The island is a perfect metaphor, symbol, or synecdoche for the New World in part because of its isolation— a single island in the middle of the ocean, as far as possible from any major landmass. It’s a specific example, a circle of green highlighted by blue, a constrained experiment of a mini-continent. It’s representative, in the way that the strangers on a lifeboat are representative of the population of the ship, especially since it contains a majority of Earth’s biomes and can host an incredible diversity of life-forms. It’s almost like the simulation designers put this part of the map into the Earth Game as an Easter Egg, a practice level, or a post-game heaven. I understand now why Stitch from Lilo & Stitch landed his rocket here— if I were floating over Earth looking for somewhere cool to land, I’d choose Hawai’i, too. It’s obvious. These just-right green dots formed by a weird hotspot in the center of earth’s largest crustplate, swimming in the center of the blue planet’s largest blue sea, are clearly Earth’s pet project. The southeastward trail of the Hawaiian Islands is the path left by the slow movements of Earth’s Pacific Plate over her most peculiar lava leak, forging mountains that reach miles from the ocean floor in order to kiss the sky as islands. The hotspot made Kauai 5 million years ago. It has spent the last 500,000 years forming the Big Island, the newest island in the chain, a baby born a blink of a geologic eye ago, Earth’s most recent performance art project. The Big Island is now the only one still erupting; it’s where all the action is. It’s the most alive spot on the face of the Earth.
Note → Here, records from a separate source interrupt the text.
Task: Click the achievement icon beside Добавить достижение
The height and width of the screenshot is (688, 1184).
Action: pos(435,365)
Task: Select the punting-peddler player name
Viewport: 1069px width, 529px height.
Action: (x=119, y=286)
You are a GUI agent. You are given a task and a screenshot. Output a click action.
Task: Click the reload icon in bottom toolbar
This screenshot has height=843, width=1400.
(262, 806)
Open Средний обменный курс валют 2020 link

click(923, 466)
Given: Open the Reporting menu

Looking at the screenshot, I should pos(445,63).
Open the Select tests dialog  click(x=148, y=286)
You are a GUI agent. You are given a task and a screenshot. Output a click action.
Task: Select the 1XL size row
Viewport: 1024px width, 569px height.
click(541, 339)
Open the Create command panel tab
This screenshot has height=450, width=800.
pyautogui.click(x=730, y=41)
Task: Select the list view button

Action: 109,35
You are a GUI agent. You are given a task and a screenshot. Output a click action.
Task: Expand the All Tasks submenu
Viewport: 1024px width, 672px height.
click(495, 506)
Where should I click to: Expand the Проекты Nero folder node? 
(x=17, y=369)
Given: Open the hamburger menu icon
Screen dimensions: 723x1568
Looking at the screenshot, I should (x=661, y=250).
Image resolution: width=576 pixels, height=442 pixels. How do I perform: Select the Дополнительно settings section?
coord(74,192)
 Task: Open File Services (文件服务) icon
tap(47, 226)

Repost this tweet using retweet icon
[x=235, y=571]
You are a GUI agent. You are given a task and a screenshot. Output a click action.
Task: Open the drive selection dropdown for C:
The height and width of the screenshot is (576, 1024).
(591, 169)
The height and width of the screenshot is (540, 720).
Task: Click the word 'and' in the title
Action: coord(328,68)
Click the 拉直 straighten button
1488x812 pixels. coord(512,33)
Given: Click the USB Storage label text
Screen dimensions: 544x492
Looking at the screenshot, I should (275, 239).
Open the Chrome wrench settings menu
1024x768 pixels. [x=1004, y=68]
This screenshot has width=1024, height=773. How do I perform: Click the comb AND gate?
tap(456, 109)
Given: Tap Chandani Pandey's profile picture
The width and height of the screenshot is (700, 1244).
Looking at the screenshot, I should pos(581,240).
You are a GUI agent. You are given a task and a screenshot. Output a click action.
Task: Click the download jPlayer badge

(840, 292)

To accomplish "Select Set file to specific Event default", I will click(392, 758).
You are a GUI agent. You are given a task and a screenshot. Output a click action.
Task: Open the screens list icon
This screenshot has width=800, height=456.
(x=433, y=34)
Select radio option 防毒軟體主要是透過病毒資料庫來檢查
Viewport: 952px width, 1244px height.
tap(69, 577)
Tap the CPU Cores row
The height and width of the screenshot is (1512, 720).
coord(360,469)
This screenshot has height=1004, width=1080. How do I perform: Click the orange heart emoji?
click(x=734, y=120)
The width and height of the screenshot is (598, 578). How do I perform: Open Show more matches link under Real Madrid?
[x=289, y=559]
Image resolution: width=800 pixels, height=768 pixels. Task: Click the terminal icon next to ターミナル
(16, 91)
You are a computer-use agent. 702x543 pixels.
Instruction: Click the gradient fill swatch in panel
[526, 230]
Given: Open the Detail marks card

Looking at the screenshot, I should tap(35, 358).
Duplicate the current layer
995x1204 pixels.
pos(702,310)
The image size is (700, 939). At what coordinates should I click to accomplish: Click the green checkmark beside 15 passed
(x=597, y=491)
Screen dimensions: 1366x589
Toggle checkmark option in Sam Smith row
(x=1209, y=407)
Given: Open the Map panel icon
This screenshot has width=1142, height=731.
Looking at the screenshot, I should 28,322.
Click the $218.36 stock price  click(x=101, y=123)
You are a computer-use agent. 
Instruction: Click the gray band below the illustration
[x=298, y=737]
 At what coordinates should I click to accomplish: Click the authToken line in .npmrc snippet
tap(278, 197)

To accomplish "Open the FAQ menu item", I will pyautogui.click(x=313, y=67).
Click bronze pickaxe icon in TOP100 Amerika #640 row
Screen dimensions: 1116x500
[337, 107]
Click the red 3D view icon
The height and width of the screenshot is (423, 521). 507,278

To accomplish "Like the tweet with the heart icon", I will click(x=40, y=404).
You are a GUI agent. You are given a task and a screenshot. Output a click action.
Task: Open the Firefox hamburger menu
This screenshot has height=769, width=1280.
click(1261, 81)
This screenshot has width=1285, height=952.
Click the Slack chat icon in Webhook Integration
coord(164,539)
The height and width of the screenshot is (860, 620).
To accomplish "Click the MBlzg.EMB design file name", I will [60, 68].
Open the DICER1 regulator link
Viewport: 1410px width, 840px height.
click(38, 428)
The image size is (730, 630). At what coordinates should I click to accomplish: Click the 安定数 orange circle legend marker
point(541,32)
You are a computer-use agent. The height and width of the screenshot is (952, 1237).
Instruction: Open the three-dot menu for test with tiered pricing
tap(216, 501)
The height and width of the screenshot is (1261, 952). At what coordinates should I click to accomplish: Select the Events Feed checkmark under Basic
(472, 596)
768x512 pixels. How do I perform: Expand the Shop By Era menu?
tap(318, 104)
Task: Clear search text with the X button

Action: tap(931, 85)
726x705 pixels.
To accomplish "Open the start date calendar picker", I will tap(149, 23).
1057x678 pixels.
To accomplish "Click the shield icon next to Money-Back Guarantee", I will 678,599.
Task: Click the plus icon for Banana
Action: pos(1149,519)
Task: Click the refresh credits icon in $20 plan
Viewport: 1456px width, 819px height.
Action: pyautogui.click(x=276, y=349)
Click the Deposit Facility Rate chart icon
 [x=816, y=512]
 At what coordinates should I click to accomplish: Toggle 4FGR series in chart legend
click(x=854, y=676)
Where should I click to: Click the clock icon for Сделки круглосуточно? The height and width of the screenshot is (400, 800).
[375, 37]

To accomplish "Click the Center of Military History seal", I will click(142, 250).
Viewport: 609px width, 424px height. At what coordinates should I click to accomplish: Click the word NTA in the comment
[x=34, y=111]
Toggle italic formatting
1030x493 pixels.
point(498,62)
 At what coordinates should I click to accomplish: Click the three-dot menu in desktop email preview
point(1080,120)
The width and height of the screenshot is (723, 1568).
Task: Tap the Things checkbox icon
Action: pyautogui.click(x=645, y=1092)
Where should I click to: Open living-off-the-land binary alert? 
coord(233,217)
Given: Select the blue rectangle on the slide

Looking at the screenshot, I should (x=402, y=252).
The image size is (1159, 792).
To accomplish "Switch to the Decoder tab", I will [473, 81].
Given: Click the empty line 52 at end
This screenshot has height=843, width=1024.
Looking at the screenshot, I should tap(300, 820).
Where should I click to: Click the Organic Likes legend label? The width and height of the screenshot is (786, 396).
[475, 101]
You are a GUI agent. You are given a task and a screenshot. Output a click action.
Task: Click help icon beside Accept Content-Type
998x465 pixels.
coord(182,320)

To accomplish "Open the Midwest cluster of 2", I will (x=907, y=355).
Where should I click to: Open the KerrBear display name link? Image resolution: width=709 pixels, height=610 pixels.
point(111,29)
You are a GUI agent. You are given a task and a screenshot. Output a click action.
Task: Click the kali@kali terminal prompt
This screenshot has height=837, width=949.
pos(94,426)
The Big Island of Hawai’i is thus, literally, the newest land, an island of active volcanoes erupting fresh layers of black rock year after year. It is, without need for metaphor, the New World. This does, of course, make it an attractive object of association for abstractions about the idea of the New World. All abstractions, all poetry, all ideas emanate from the hard facts of the Earth, auroras around the forms of nature. Thus we find that our words tend to rhyme with the world. A mind attuned to meaning-making would expect, then, that the still-erupting ever-newest land would have something to teach us about the past and possibilities of this human story we call the New World.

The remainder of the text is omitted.